> _What to work on_
In the records below, find the line with "Given: Open the Event Log in status bar" and repeat it and every line after it, exactly, without any pictures.

(Data excerpts)

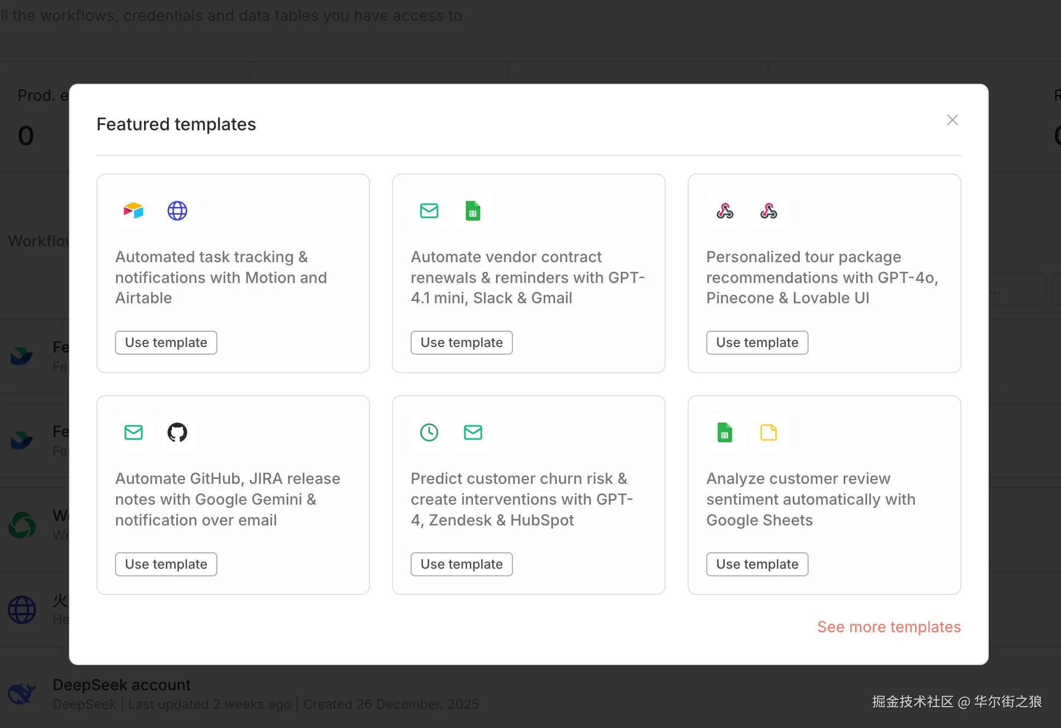Image resolution: width=1061 pixels, height=728 pixels.
Task: Click the blue globe icon in first template card
Action: coord(177,211)
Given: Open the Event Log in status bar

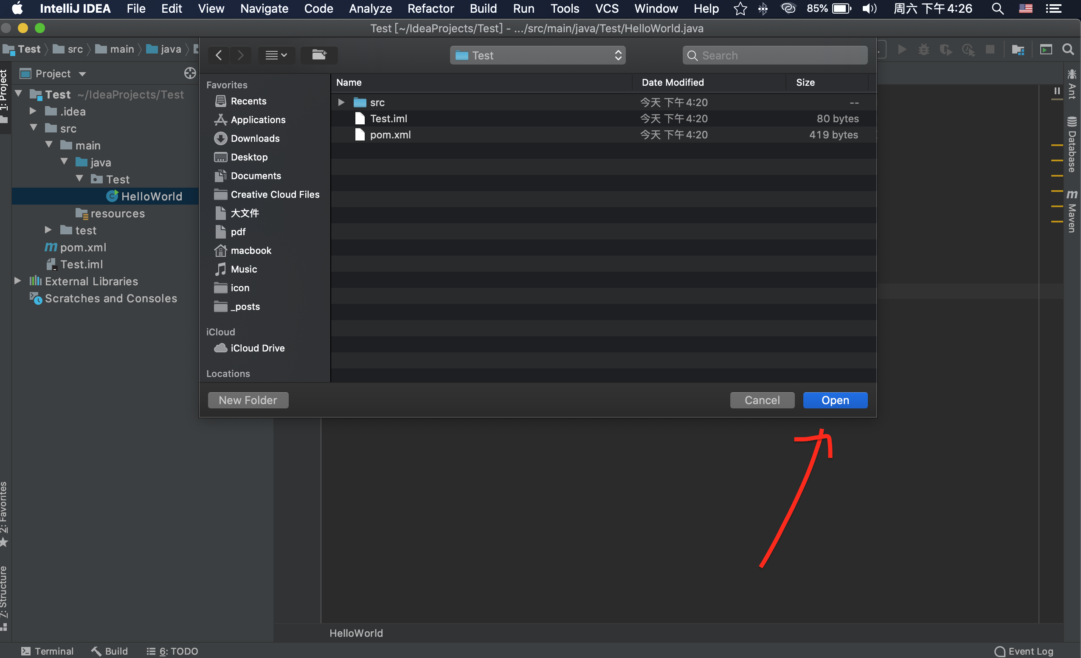Looking at the screenshot, I should click(1024, 651).
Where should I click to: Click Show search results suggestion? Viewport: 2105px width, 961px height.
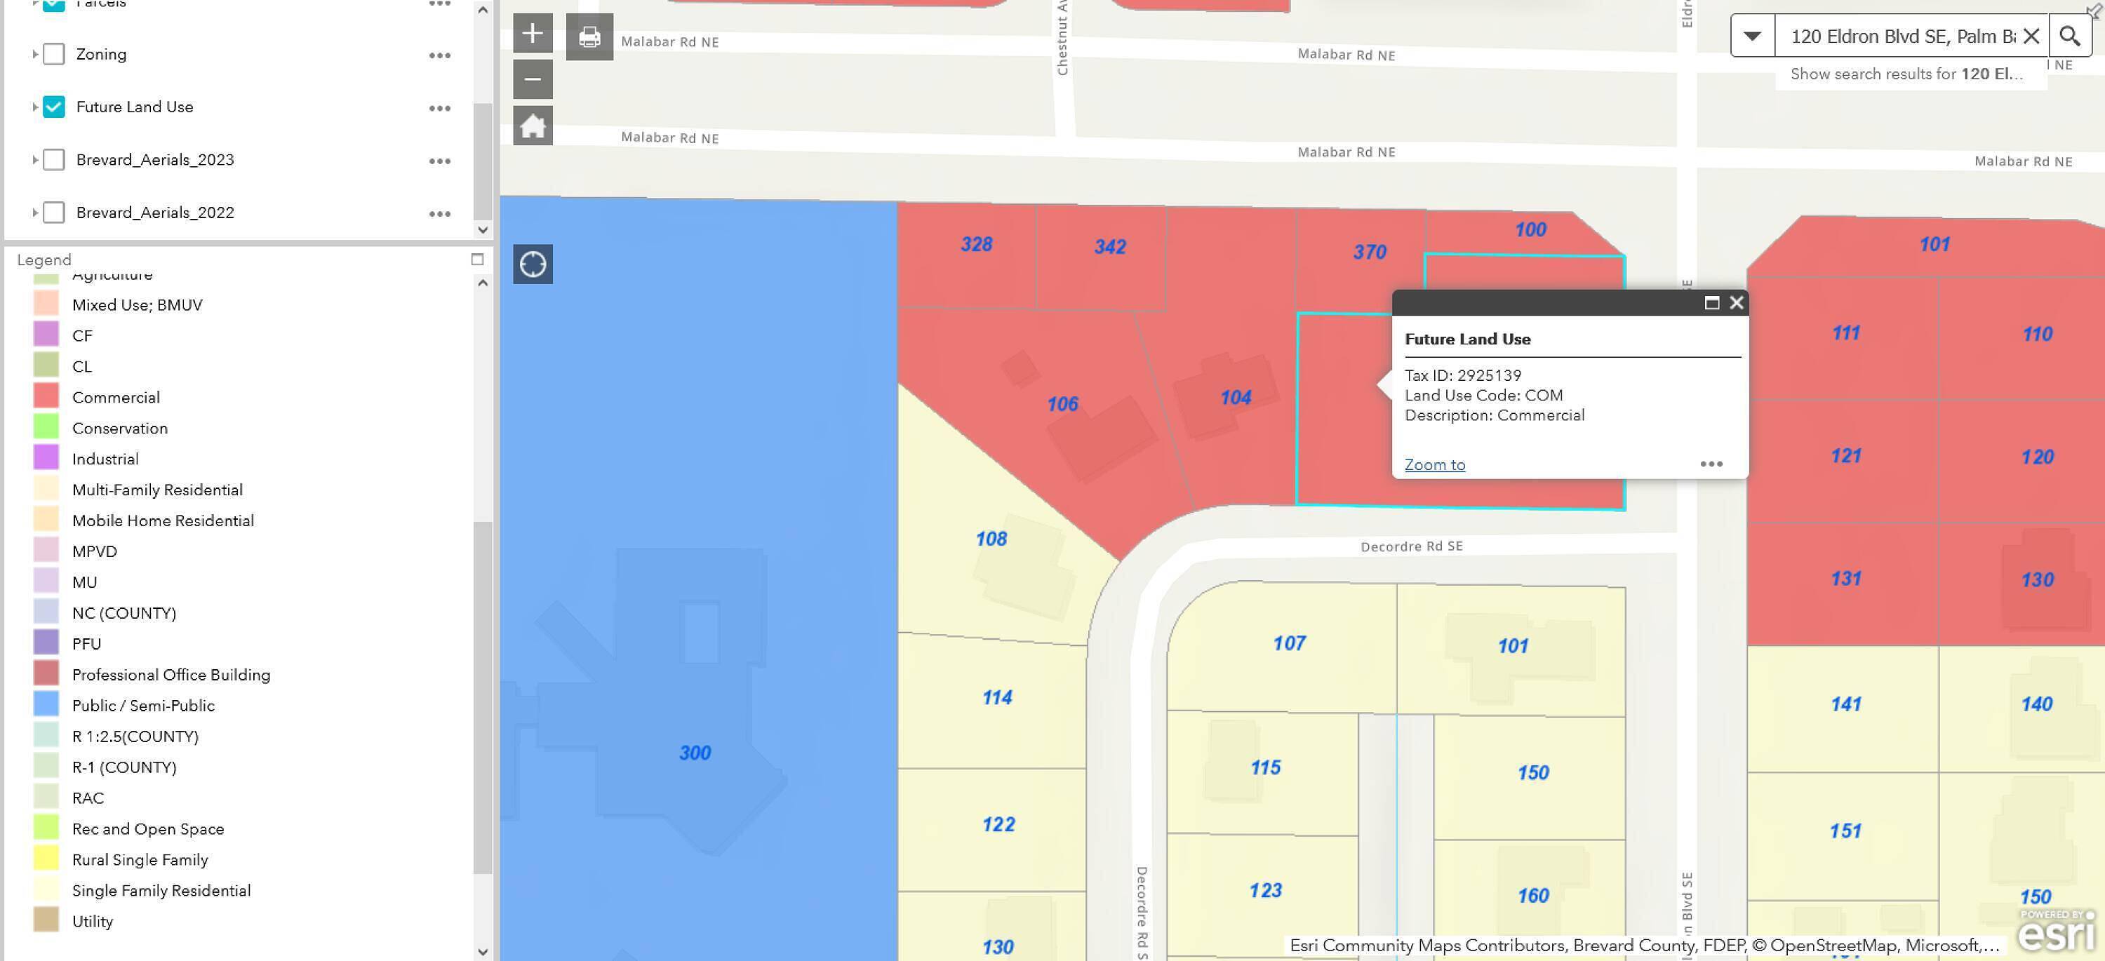1906,74
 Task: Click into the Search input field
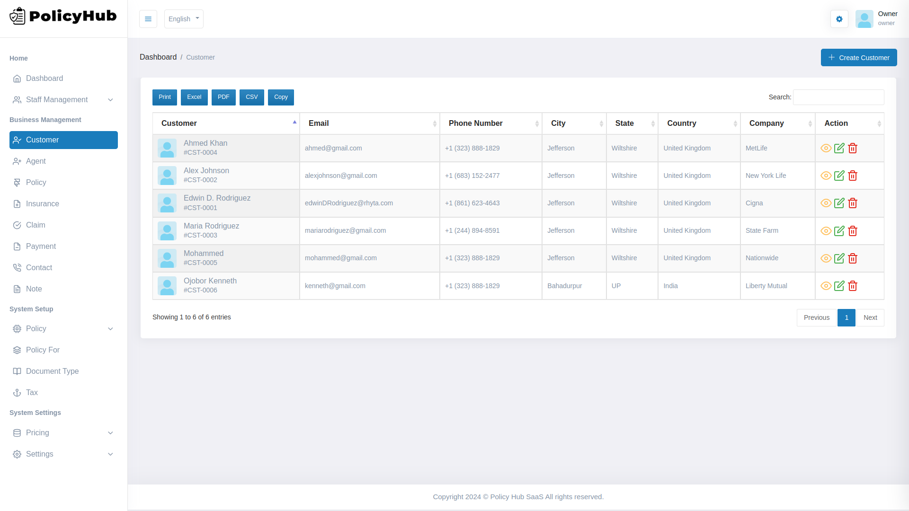click(838, 97)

> _Response below_
Given: Open the Event Log in status bar

Looking at the screenshot, I should click(1024, 651).
Where should I click to: Click Show search results suggestion? Viewport: 2105px width, 961px height.
1906,74
 Task: Click into the Search input field
click(838, 97)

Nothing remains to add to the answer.